Similar Listings using Embeddings

Every Airbnb home listing page contains a Similar Listings carousel that recommends listings which are similar to it and available for the same set of dates.

At the time of testing embeddings the existing algorithm for Similar Listings consisted of calling our main Search Ranking model for the same location as the given listing followed by filtering on same price range and listing type as the given listing.

We conducted an A/B test where we compared the existing Similar Listings algorithm at the time to our embedding-based solution, in which similar listings were produced by finding k-nearest neighbors in listing embedding space. More precisely, given learned listing embeddings, similar listings for a given listing l are found by calculating cosine similarity between its vector v(l) and vectors v(lj) of all listings from the same market that are available for the same set of dates (if check-in and check-out dates are set). The k=12 listings with the highest similarity were shown as similar listings.

The A/B test showed that embedding-based solution lead to a 21% increase in Similar Listing carousel CTR and 4.9% more guests discovering the listing they ended up booking in the Similar Listing carousel.

Real time personalization in Search using Embeddings

So far we’ve seen that embeddings can be used to efficiently calculate similarities between listings. Our next idea was to leverage this capability in Search Ranking for real-time in-session personalization, where the aim is to show to the guest more listings that are similar to the ones we think they liked since staring the search session and fever listings similar to the ones we think they did not like.

To achieve this, for each user we collect and maintain in real-time (using Kafka) two sets of short-term history events:

  1. Hc : set of listing ids that user clicked in last 2 weeks.
  2. Hs : set of listing ids that user skipped in last 2 weeks, where we define skipped listings as ones that were ranked high but skipped by user in favor of a click on a lower positioned listing

Next, each time the user conducts a search we calculate 2 similarity measures for each candidate listing lᵢ returned in search.

  • EmbClickSim : similarity between candidate listing embedding and embeddings of listings that user clicked on (from Hc).

Specifically, we calculate similarity between market-level centroids from Hc and pick the maximum similarity.

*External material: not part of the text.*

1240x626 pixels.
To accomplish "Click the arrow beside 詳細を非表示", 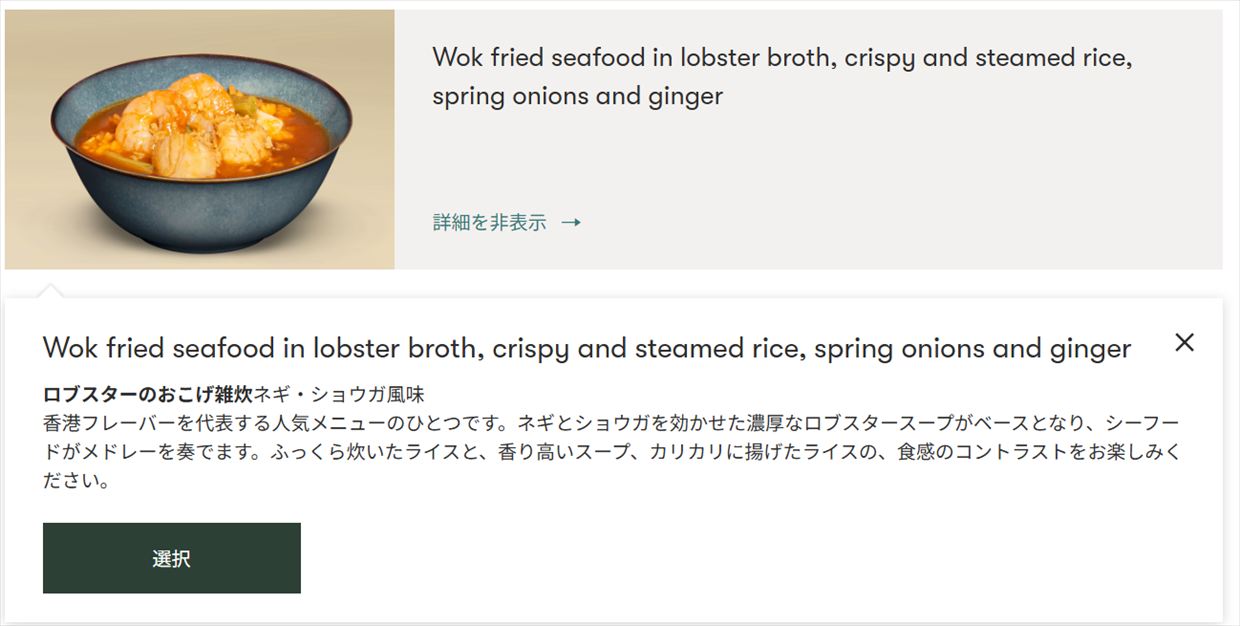I will 571,223.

For example if Hc contained listings from New York and Los Angeles, embeddings of listings for each of these two markets would be averaged out to form a market-level centroids.

  • EmbSkipSim : similarity between candidate listing embedding and embeddings of listings that user skipped (from Hs)

These two similarity measures were next introduced as additional signal that our Search Ranking Machine Learning model considers when ranking candidate listings.

This was done by first logging the two embedding similarity features along with other search ranking features so we can create a new labeled data set for model training and then proceeding to train a new ranking model that we can be tested agains the current production ranking model in a A/B test.

To evaluate if the new model learned to use the embedding similarity features as we intended, we plot their partial dependency plots below. These plots show what would happen to candidate listing ranking score if we fix values of all but a single feature (one we are examining).

On the left subgraph it can be seen that larger values of EmbClickSim (listing similar to listings user recently click on) lead to higher model score.

On the left subgraph it can be seen that larger values of EmbSkipSim (listing similar to listings user skipped, i.e. did not like) lead to lower model score.

Observations from partial dependency plots confirmed that features behavior matches what we intuitively expected the model will learn. In addition, the new embedding features ranked high in ranking model feature importances and our offline tests showed an improvement in performance metrics on a hold-out set when the embedding features were added to the model. This was enough for us to make a decision to proceed to an online experiment, which was successful and lead to the launch of embedding features for real-time personalization to production in Summer of 2017.